Les actes administratifs unilatéraux se classent selon plusieurs typologies : décisoires ou non décisoires (distinction bouleversée par la jurisprudence sur le droit souple de 2016), réglementaires, individuels ou d'espèce, explicites ou implicites. L'érosion des mesures d'ordre intérieur et la montée du droit souple renouvellent en profondeur les conditions de recevabilité du recours pour excès de pouvoir.

Actes décisoires et actes non décisoires

La première grande distinction au sein des actes administratifs unilatéraux oppose les actes décisoires aux actes non décisoires. Cette distinction revêt une importance contentieuse considérable puisqu'en principe, seuls les actes faisant grief, c'est-à-dire les actes décisoires modifiant l'ordonnancement juridique, peuvent faire l'objet d'un recours pour excès de pouvoir (CE, 6 décembre 1907, Compagnie des chemins de fer de l'Est).

L'acte décisoire, ou décision, est celui qui modifie l'état du droit existant, soit en créant une norme nouvelle (décision positive), soit en refusant de modifier une situation existante (décision de rejet). Cette modification peut consister en la création de droits ou d'obligations, la fixation d'une règle générale, l'attribution ou le refus d'une autorisation, ou encore l'infliction d'une sanction.

Les actes non décisoires regroupent traditionnellement les mesures d'ordre intérieur, les circulaires et les directives (au sens du droit administratif français). Ces actes, considérés comme dépourvus d'effets juridiques sur les administrés, étaient historiquement insusceptibles de recours. Cependant, cette distinction a connu de profondes évolutions jurisprudentielles.

L'érosion de la catégorie des mesures d'ordre intérieur

Les mesures d'ordre intérieur sont les actes pris par l'Administration pour l'organisation interne du service, réputés ne pas affecter les droits des administrés. En vertu de l'adage de minimis non curat praetor, le juge refusait traditionnellement de les examiner.

Cette catégorie a connu un rétrécissement spectaculaire, notamment dans deux domaines sensibles.

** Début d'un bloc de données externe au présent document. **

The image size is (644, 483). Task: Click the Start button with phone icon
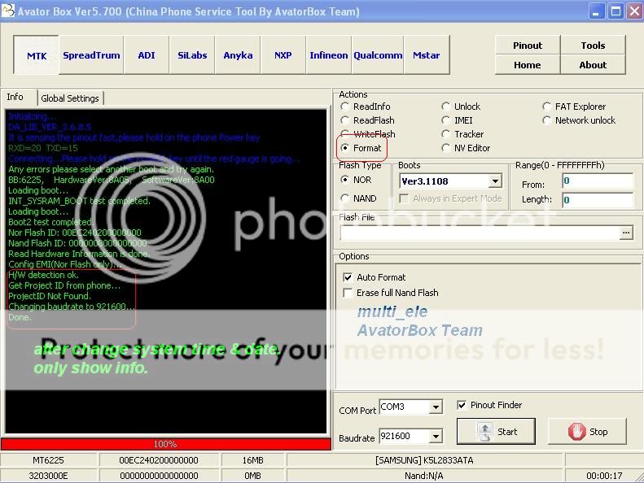pyautogui.click(x=497, y=432)
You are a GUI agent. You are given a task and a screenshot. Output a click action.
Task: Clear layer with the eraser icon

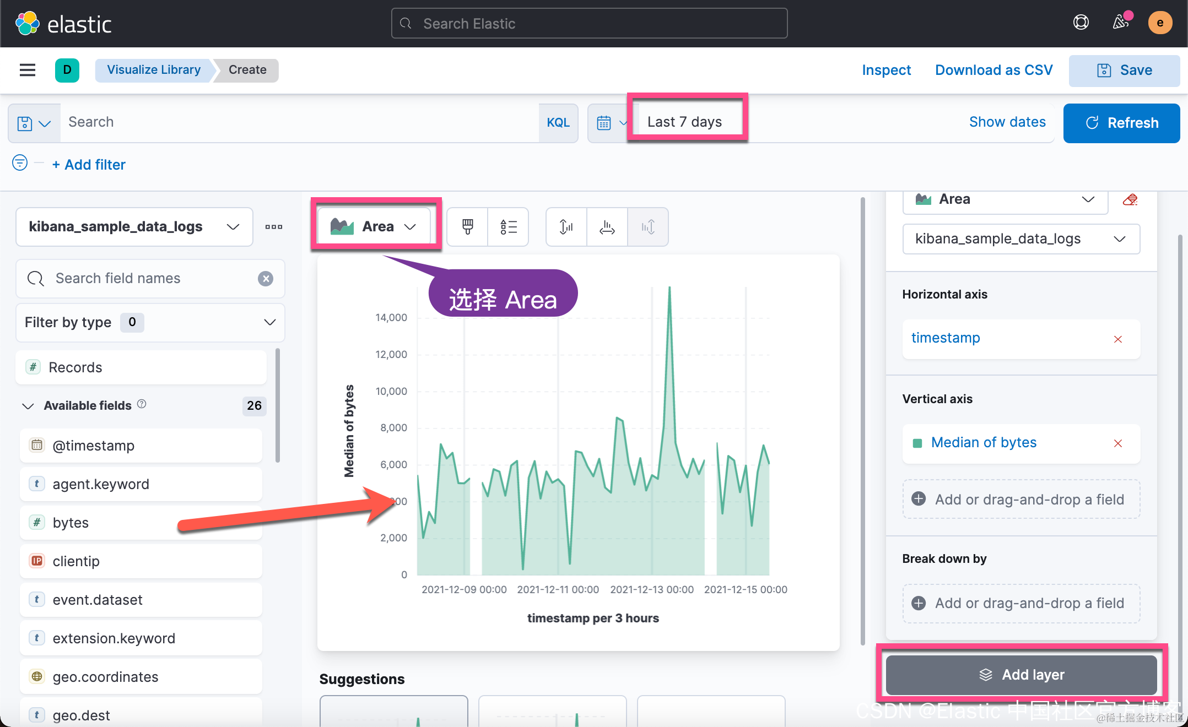1130,199
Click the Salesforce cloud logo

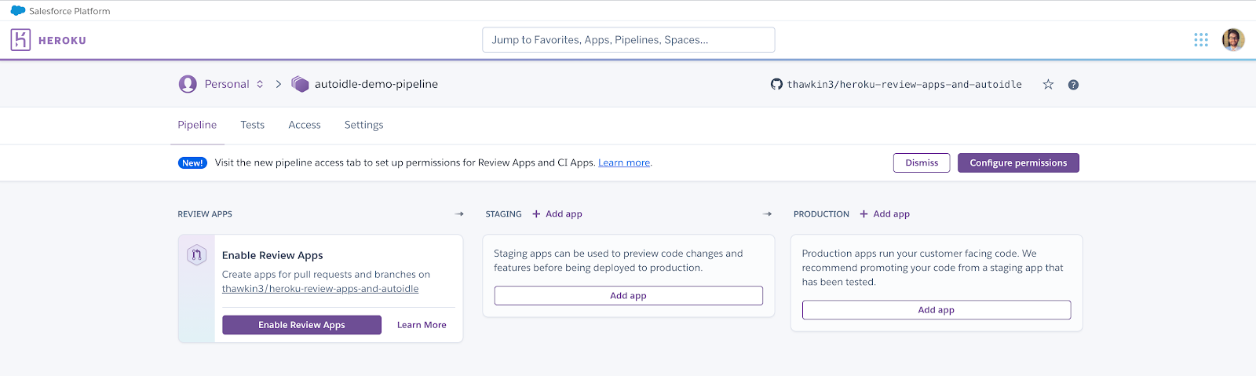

En matière pénitentiaire, le Conseil d'État a accepté de contrôler les décisions de placement à l'isolement (CE, Ass., 17 février 1995, Marie) et les sanctions disciplinaires infligées aux détenus (CE, Ass., 17 février 1995, Hardouin, pour les militaires). Ces arrêts ont marqué un tournant en reconnaissant que certaines mesures, bien que prises dans le cadre interne d'un service, affectent suffisamment les droits des personnes pour justifier un contrôle juridictionnel.

Plus récemment, le Conseil d'État a étendu cette logique en considérant que les décisions d'affectation des détenus en établissement pour peine, les rotations de sécurité et même certaines fouilles intégrales ne constituent plus de simples mesures d'ordre intérieur (CE, Ass., 14 décembre 2007, Boussouar ; CE, Ass., 14 décembre 2007, Planchenault).

Le droit souple : une révolution contentieuse

La catégorie des actes non décisoires a été profondément bouleversée par la jurisprudence relative au droit souple (soft law). Par deux avis contentieux du 21 mars 2016, le Conseil d'État a opéré un revirement majeur en admettant la recevabilité du recours pour excès de pouvoir contre les avis, recommandations et prises de position des autorités de régulation, même dépourvus de caractère impératif.

Dans les affaires Fairvesta et Numericable (CE, Ass., 21 mars 2016), le Conseil d'État a jugé que les actes de droit souple sont susceptibles de recours lorsqu'ils sont de nature à produire des effets notables, notamment d'ordre économique, ou lorsqu'ils ont pour objet d'influer de manière significative sur les comportements des personnes auxquelles ils s'adressent. Ce critère des effets notables rompt avec la logique binaire traditionnelle qui n'admettait le recours que contre les actes modifiant l'ordonnancement juridique.

Cette jurisprudence a été étendue aux lignes directrices des administrations (CE, Sect., 12 juin 2020, GISTI), aux documents de portée générale émanant d'autorités publiques, et tend à s'appliquer à l'ensemble des instruments de droit souple dès lors qu'ils produisent des effets significatifs sur les comportements des opérateurs.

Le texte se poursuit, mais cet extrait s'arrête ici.